Scientific classification
- Kingdom: Animalia
- Phylum: Chordata
- Class: Amphibia
- Order: Anura
- Family: Pyxicephalidae
- Genus: Nothophryne Poynton, 1963
- Species: N. broadleyi
- Binomial name: Nothophryne broadleyi Poynton, 1963

= Nothophryne broadleyi =

- Authority: Poynton, 1963
- Conservation status: EN
- Parent authority: Poynton, 1963

Species of amphibian

Nothophryne broadleyi (common name: Broadley's mountain frog, mongrel frog) is a species of frog in the family Pyxicephalidae found on Mount Mulanje (Malawi). It was monotypic within the genus Nothophryne until four new species were described in 2018.

It is threatened by habitat loss caused by subsistence agriculture and extraction of wood. Also fires and invading exotic pines are threats.

==Distribution and habitat==
Nothophryne broadleyi is endemic to the mountains of southeastern Malawi where the mountains rise abruptly from the surrounding plain. Its altitude range is between about 1200 and 3000 m. It is abundant on Mount Mulanje in Malawi. It occurs in rocky areas in both montane forest and grassland.

==Ecology==
Nothophryne broadleyi breeds on wet rocks beside mountain streams. The eggs are laid on the soaked moss, and the young frogs eventually disperse across the rocks.

==Status==
The total area of occupation of this species is less than 5000 km2, and it is known from fewer than five locations in total. The quality and extent of suitable habitat in the forests on Mount Mulanje is declining as wood is extracted from the forest and the land converted to subsistence farming. Other threats faced by the frogs are forest fires, and the planting of pine trees. The pines recover more quickly after a fire and gradually edge out the native vegetation. Populations of this frog are thought to be declining. For all these reasons, the International Union for Conservation of Nature has assessed this frog's conservation status as "endangered".

--------

What this exercise asks
1. In the article on Nothophryne broadleyi, alter the part that opens with the words containing "Nothophryne broadleyi (common" and closes with "forest and grassland." so that "Mount Mulanje" becomes "Mulanje Massif", and give that part again.
2. According to the article on Nothophryne broadleyi, what is the altitude range of this frog?
The data that follows is separate from the article on Nothophryne broadleyi.

Data
--------

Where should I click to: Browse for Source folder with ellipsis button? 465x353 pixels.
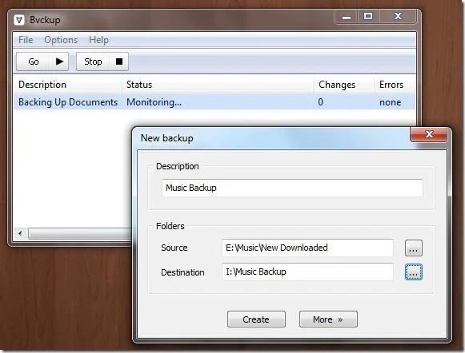414,248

--------

Answers
1.
Nothophryne broadleyi (common name: Broadley's mountain frog, mongrel frog) is a species of frog in the family Pyxicephalidae found on Mulanje Massif (Malawi). It was monotypic within the genus Nothophryne until four new species were described in 2018.

It is threatened by habitat loss caused by subsistence agriculture and extraction of wood. Also fires and invading exotic pines are threats.

==Distribution and habitat==
Nothophryne broadleyi is endemic to the mountains of southeastern Malawi where the mountains rise abruptly from the surrounding plain. Its altitude range is between about 1200 and 3000 m. It is abundant on Mulanje Massif in Malawi. It occurs in rocky areas in both montane forest and grassland.

2. Between about 1200 and 3000 m.